-- Opening Marker --

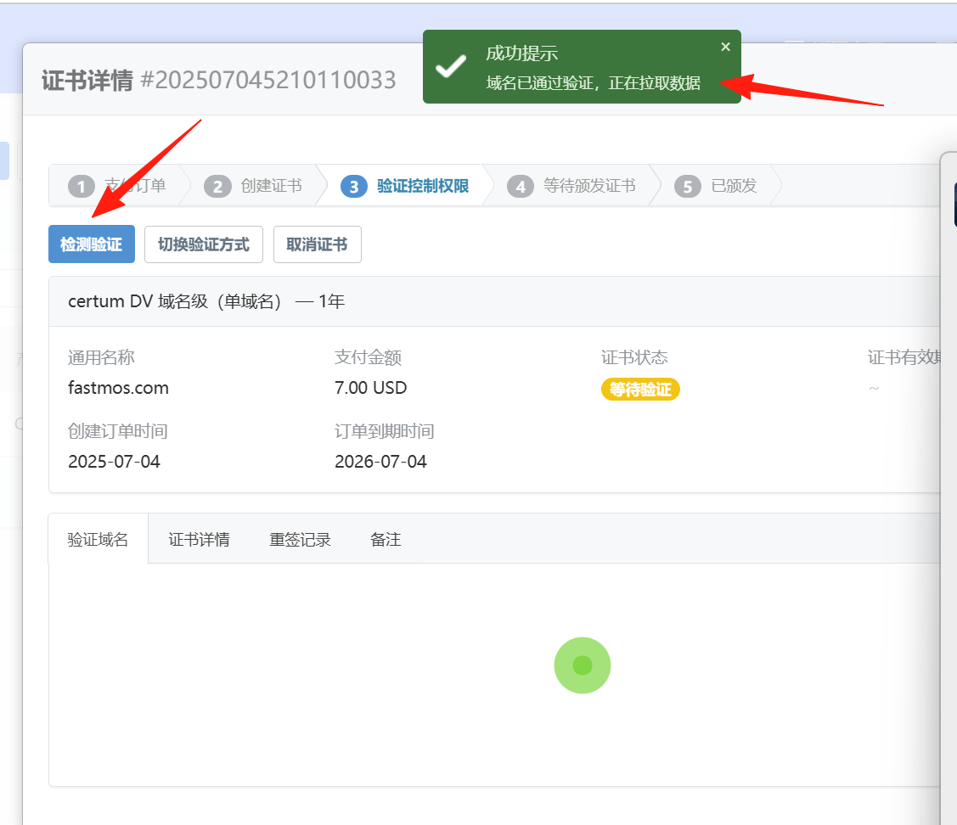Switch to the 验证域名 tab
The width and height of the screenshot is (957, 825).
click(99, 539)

-- Closing Marker --
-- Opening Marker --

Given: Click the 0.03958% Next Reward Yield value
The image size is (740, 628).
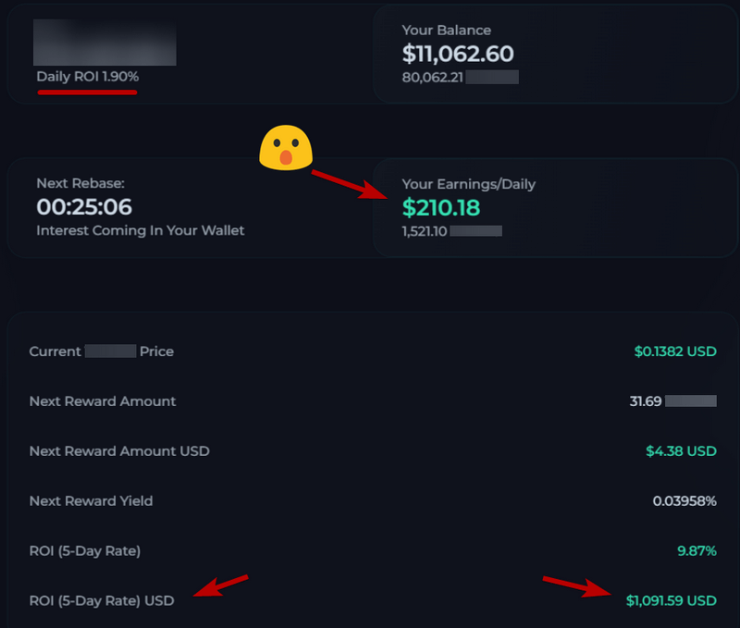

-- Closing Marker --
-- Opening Marker --

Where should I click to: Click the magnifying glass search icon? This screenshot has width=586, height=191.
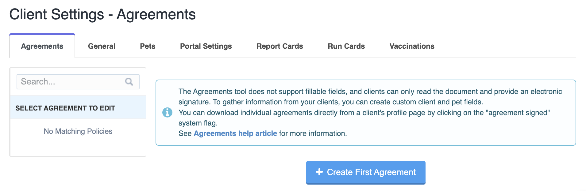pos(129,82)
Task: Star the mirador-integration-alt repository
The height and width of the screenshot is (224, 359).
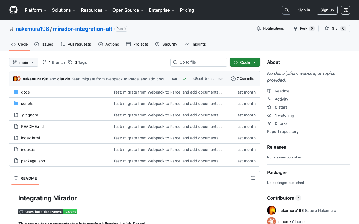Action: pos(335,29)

-- Closing Marker --

▶ [Exercise]:
Please reproduce, exactly as they appear above, the lines from the line containing "Given: Click the" up to and including the line containing "The image size is (740, 628).".

▶ [The answer]:
Given: Click the 0.03958% Next Reward Yield value
The image size is (740, 628).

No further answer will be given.